Ocorre que, municípios não reconhecem a imunidade tributária (ITBI) na transferência de imóveis, ainda que exatamente no mesmo valor constante da sua declaração de imposto de renda para formação de capital social da empresa. Em caso recentemente tramitado perante o Tribunal de Justiça do Estado de São Paulo, e sem entrar em maiores detalhes sobre o caso concreto, houve por parte de um Município a iniciativa de cobrar ITBI de uma empresa que subscreveu e posteriormente integralizou capital social de uma Holding com bens imóveis rurais, que foram integralizados pelos seus valores nas declarações de imposto sobre a renda. Sustentou sua tese o órgão Municipal de que a incidência do tributo deveria cair sobre o valor venal do imóvel.
A legislação permite a indicação do valor do imóvel pelo valor constante da respectiva declaração de bens, independente se houve ao longo do tempo valorização do imóvel. Portanto, o Município, erroneamente, exigiu ITBI em operação de integralização ao capital social, sendo julgado procedente o Mandado de Segurança impetrado pela empresa rural.
Ainda em termos tributários incidentes sobre o tema da Holding Familiar, a reforma tributária, promulgada pelo Congresso Nacional no dia 20/12/2023, abre margens para alterações importantes nas holdings familiares. Com a reforma, haverá a majoração das alíquotas sobre heranças, doações e propriedades de bens, prevendo alíquotas maiores para as grandes heranças, podendo chegar até 8%. Assim, estados visados pelas holdings familiares por terem alíquotas menores, como São Paulo e Paraná (4%) não serão mais atrativos como antes.

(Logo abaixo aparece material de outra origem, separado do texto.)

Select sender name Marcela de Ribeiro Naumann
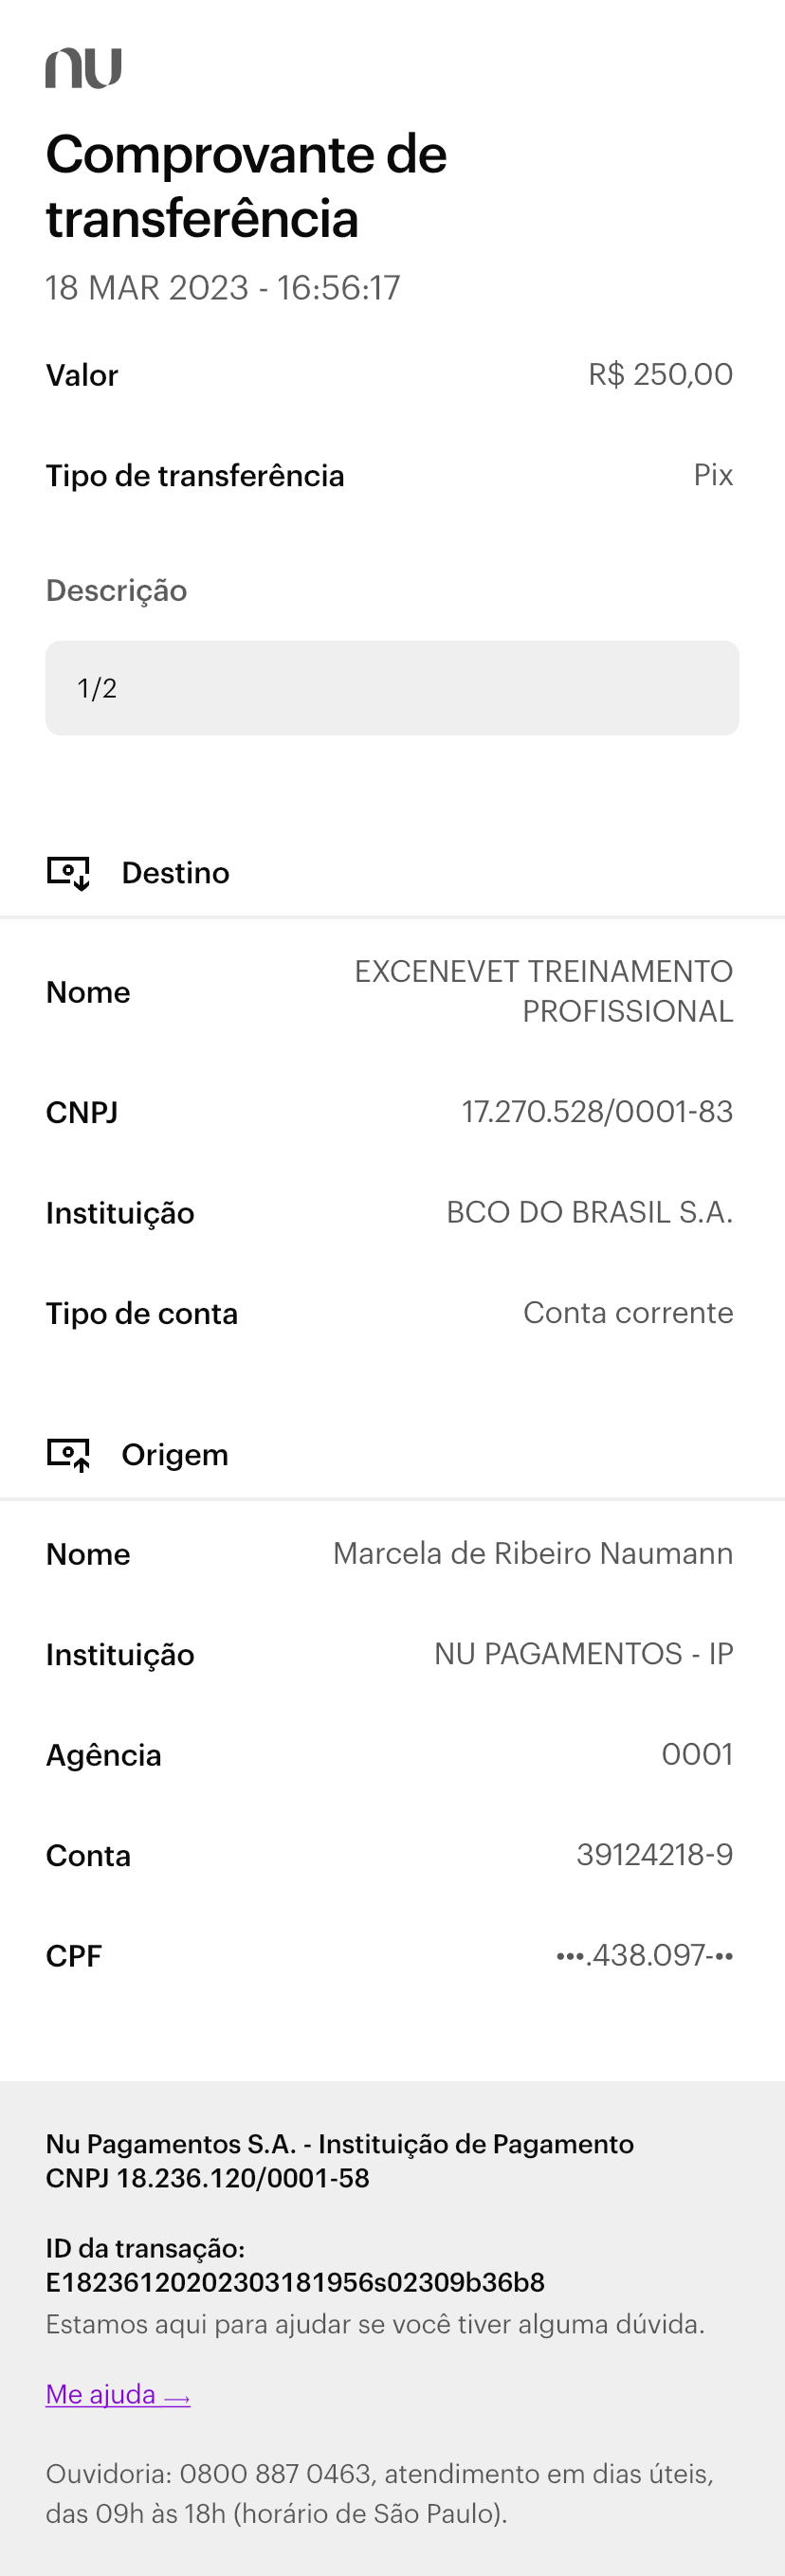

Portanto, o precípuo intuito da elaboração deste artigo constituiu em demonstrar os benefícios à disposição do produtor rural ao se constituir uma holding familiar, a partir do momento em que esta irá gerar melhora em sua rentabilidade, segurança financeira, redução de impostos, proteção de patrimônio e facilitação nos processos sucessórios, ao mesmo passo em que buscou-se demonstrar necessária atenção a certas questões tributárias atuais, porquanto não sejam de maiores ocorrências. Não basta analisar a holding apenas como uma alternativa ao inventário ou possível redutor de tributos, é possível enxergá-la como mais uma ferramenta de governança corporativa.
A organização patrimonial e uma governança corporativa bem estruturada são as ferramentas primordiais para a continuidade de um legado rural que há séculos se perpétua e há de continuar a se perpetuar ante todos os benefícios que a sociedade com um todo aufere de sua existência e contribuição.
Por fim, lembramos que o planejamento patrimonial via constituição Holding não deve ser entendido como a solução absoluta para os problemas de governança e sucessão familiar, ao revés, existem diversos mecanismos jurídicos para adequada implantação do planejamento patrimonial que devem ser analisados criteriosamente caso a caso, atendo as particularidades familiares e questões operacionais atinentes à atividade rural.